Comparison of PCR and Conventional Cultural Method for Detection of Salmonella from Poultry Blood and Faeces

摘要

The aim of the study was to compare Polymerase Chain Reaction (PGR) and conventional method for detection of Salmonella from field poultry samples (n = 510, poultry blood and faeces 255 each). The prevalence rate of Salmonella in chicken was found tobe 5.09% using conventional method and 5.88% by PCR assay. Serotyping of 26 Salmonella isolates revealed 57.69% Salmonella Typhimurium, 19.23% rough type, 15.38% Salmonella Enteritidis and 7.69% untypable. Among Salmonella Typhimurium isolates, 73.33% were from poultry blood and 26.66% from faeces samples. All isolates belonging to Typhimurium and Enteritidis serotypes were confirmed by PCR targeting of Salmonella Typhimurium (typfi) and Salmonella Enteritidis (enl) specific genes. However, 4 isolates found to be rough type also turned out to be positive for ent gene. The PCR employed for detection of Salmonella was found 100% sensitive for poultry blood but its sensitivity was very less (77.77%) for faeces samples as compared with culture method.
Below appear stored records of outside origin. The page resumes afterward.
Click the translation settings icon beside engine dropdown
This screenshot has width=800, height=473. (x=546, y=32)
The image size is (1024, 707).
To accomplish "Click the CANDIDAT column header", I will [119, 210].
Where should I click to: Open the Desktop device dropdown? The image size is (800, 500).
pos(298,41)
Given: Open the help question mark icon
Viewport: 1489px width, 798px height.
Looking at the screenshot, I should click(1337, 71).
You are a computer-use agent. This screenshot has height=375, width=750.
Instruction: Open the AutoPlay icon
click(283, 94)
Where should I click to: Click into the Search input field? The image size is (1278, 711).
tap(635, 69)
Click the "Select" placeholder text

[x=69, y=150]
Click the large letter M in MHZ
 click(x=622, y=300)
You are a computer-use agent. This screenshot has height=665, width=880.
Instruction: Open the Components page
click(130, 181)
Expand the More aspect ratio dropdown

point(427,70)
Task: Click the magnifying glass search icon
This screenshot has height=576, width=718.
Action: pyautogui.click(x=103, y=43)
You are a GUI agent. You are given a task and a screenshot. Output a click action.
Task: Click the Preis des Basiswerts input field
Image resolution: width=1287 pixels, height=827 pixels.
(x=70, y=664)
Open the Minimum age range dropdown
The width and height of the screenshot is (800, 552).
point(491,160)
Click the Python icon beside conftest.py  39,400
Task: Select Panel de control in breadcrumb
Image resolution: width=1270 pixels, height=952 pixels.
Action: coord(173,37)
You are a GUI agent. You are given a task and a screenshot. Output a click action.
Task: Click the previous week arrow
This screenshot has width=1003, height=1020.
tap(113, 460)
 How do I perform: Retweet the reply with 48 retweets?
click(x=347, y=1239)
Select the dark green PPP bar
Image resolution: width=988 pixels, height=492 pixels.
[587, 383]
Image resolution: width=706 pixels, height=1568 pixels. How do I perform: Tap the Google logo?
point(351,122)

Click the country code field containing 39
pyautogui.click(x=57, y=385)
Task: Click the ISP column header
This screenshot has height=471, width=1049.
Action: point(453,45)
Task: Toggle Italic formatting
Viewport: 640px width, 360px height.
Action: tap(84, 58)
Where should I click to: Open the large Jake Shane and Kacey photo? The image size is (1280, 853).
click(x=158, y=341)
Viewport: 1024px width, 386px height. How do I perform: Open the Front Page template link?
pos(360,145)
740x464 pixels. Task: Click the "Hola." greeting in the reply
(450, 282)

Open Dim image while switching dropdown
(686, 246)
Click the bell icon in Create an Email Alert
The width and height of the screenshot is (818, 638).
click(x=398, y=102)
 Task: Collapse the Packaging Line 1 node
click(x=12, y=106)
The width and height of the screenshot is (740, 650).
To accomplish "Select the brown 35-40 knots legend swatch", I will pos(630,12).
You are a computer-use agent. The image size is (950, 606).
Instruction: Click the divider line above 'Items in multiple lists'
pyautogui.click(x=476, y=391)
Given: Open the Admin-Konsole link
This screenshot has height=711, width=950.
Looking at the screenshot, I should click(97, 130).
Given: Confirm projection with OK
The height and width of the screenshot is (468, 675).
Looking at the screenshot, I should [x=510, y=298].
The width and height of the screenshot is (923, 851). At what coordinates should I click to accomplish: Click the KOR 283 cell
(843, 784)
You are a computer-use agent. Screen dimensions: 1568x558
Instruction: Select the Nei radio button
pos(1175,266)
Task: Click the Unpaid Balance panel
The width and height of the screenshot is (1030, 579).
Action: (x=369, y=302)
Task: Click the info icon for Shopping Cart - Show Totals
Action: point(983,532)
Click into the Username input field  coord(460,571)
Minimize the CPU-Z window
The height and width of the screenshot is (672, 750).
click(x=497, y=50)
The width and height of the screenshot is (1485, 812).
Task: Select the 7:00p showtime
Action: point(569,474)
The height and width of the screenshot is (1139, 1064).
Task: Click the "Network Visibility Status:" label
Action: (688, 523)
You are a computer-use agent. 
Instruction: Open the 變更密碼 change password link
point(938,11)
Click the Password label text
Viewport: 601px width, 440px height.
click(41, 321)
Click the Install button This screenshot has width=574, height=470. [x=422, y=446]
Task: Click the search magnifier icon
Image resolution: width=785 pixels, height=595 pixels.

However, PCR was 100% specific with regard to faeces samples. The specificity from blood samples was 97.89% by PCR. The positive predictive values of PCR from blood and faecal samples were 77.27 and 100% with a concordance of 98.03 and 99.21%, respectively.The negative predictive values from blood and faecal samples were 100 and 99.19%. The study demonstrated usefulness of genus specific PCR for detection of Salmonella in poultry clinical samples. Owing to its robustness and rapidity it can be used for wide epidemiological studies. Serotype specific PCR detection of Typhimurium and Enteritidis serotypes has added advantage in identifying them even where there is loss of O antigen.